*TO DO*: Could you reproduce, from the records below, everything from the line with "Click the mobile app phone icon" down to the line with "The image size is (1404, 580).", keeping both of those lines and changing nothing?

*DATA PROVIDED*:
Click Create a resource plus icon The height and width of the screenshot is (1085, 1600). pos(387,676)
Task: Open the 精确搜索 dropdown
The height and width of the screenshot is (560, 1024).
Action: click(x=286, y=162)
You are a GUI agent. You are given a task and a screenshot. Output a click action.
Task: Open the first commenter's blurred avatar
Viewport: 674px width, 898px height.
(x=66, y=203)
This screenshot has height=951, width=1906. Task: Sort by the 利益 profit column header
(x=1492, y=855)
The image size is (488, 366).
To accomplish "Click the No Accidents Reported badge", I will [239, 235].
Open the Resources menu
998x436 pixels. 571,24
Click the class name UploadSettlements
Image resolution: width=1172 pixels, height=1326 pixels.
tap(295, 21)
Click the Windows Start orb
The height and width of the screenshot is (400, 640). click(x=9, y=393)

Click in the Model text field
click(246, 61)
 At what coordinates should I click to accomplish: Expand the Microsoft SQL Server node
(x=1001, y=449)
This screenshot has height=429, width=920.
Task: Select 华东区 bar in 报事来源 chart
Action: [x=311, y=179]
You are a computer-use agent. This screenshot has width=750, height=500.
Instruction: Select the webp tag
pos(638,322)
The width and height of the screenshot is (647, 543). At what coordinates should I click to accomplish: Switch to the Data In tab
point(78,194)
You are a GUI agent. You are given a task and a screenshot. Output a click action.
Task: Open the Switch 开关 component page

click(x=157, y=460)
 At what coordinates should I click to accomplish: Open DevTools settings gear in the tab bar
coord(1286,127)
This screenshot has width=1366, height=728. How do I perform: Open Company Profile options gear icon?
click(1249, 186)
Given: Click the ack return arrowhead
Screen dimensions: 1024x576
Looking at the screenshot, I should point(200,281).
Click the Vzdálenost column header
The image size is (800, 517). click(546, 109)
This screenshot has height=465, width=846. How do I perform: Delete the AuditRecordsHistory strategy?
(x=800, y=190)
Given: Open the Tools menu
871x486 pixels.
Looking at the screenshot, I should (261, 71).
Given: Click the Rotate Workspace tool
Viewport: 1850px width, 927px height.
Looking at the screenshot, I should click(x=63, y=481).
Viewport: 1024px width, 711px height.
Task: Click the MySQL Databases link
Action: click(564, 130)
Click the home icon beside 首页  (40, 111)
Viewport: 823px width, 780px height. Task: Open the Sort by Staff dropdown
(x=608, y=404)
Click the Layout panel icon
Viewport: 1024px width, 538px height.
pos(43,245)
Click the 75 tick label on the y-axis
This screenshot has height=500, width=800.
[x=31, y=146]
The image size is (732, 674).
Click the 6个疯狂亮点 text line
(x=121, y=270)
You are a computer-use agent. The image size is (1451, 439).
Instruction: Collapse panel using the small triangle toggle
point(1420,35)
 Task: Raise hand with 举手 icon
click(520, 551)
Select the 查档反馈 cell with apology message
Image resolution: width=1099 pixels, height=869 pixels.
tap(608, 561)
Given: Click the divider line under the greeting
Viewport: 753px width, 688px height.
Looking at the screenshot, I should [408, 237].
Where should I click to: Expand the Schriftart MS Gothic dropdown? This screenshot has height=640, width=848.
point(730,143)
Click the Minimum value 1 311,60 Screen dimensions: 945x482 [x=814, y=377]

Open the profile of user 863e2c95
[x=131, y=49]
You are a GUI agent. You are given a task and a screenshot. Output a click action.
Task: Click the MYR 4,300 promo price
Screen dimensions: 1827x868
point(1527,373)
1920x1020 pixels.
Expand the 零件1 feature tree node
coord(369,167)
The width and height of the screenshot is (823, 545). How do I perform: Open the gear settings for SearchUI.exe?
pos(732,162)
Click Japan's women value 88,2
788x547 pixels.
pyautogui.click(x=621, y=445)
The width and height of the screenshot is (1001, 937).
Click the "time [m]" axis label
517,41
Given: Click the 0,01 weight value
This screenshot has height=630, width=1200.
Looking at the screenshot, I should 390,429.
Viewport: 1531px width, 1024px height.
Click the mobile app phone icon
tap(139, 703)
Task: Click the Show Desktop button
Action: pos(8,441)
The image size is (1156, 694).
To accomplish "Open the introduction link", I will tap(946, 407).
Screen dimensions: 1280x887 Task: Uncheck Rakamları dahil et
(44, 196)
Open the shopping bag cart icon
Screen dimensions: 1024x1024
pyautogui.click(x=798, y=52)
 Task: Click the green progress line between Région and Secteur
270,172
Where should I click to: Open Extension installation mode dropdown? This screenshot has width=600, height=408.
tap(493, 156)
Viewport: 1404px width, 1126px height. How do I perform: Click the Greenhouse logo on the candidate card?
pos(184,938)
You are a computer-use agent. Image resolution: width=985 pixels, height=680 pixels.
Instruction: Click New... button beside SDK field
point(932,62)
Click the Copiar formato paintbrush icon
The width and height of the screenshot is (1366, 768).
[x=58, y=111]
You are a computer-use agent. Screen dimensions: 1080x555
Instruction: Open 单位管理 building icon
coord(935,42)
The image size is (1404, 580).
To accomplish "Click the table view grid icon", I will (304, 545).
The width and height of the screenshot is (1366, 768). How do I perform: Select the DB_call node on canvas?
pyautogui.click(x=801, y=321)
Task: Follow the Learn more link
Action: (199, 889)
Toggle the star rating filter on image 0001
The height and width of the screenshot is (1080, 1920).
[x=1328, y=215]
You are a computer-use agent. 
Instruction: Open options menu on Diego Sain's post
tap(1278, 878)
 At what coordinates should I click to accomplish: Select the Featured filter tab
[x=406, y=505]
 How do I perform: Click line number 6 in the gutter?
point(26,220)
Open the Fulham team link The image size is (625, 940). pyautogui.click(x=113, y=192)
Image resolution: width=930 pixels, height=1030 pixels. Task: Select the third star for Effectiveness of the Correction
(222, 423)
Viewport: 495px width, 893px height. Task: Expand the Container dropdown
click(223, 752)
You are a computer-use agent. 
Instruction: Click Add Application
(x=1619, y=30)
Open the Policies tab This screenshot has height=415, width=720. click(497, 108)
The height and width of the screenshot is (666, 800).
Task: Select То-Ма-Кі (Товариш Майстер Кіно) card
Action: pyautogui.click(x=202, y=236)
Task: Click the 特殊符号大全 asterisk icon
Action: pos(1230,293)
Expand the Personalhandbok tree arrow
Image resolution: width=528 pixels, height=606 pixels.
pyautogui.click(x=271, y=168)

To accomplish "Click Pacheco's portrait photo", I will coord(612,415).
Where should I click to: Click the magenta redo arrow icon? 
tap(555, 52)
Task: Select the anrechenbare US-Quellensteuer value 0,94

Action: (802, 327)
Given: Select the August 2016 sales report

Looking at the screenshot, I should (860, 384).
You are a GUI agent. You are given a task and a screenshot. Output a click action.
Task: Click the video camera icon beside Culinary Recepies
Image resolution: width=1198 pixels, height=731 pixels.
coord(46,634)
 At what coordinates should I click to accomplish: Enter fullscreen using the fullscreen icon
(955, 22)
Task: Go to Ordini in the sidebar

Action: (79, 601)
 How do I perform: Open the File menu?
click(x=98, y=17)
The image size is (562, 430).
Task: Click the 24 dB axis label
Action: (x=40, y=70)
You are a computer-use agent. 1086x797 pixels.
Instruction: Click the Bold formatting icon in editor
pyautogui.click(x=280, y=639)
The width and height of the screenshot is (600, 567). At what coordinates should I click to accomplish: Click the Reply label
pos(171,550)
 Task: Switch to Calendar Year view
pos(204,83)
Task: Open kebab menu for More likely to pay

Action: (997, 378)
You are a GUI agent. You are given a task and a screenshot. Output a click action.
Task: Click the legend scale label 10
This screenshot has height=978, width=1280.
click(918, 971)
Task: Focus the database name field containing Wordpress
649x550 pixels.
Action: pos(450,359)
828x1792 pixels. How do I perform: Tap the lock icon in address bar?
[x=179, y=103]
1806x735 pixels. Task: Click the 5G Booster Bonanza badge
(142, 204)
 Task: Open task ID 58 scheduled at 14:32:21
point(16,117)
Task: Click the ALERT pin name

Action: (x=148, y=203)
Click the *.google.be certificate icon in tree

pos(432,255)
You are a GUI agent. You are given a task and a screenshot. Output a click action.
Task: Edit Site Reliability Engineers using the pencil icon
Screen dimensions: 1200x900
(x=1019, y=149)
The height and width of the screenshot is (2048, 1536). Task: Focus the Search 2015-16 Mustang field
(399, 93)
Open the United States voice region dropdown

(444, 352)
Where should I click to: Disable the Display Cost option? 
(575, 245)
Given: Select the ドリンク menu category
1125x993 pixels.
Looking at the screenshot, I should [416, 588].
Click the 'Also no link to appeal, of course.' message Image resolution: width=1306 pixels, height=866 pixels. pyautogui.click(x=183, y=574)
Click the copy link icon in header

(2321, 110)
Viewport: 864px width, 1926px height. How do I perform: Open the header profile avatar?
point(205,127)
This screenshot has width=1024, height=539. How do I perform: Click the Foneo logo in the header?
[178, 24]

*ANSWER SECTION*:
Click the mobile app phone icon
tap(139, 703)
Task: Click the Show Desktop button
Action: pos(8,441)
The image size is (1156, 694).
To accomplish "Open the introduction link", I will tap(946, 407).
Screen dimensions: 1280x887 Task: Uncheck Rakamları dahil et
(44, 196)
Open the shopping bag cart icon
Screen dimensions: 1024x1024
pyautogui.click(x=798, y=52)
 Task: Click the green progress line between Région and Secteur
270,172
Where should I click to: Open Extension installation mode dropdown? This screenshot has width=600, height=408.
tap(493, 156)
Viewport: 1404px width, 1126px height. How do I perform: Click the Greenhouse logo on the candidate card?
pos(184,938)
You are a computer-use agent. Image resolution: width=985 pixels, height=680 pixels.
Instruction: Click New... button beside SDK field
point(932,62)
Click the Copiar formato paintbrush icon
The width and height of the screenshot is (1366, 768).
[x=58, y=111]
You are a computer-use agent. Screen dimensions: 1080x555
Instruction: Open 单位管理 building icon
coord(935,42)
The image size is (1404, 580).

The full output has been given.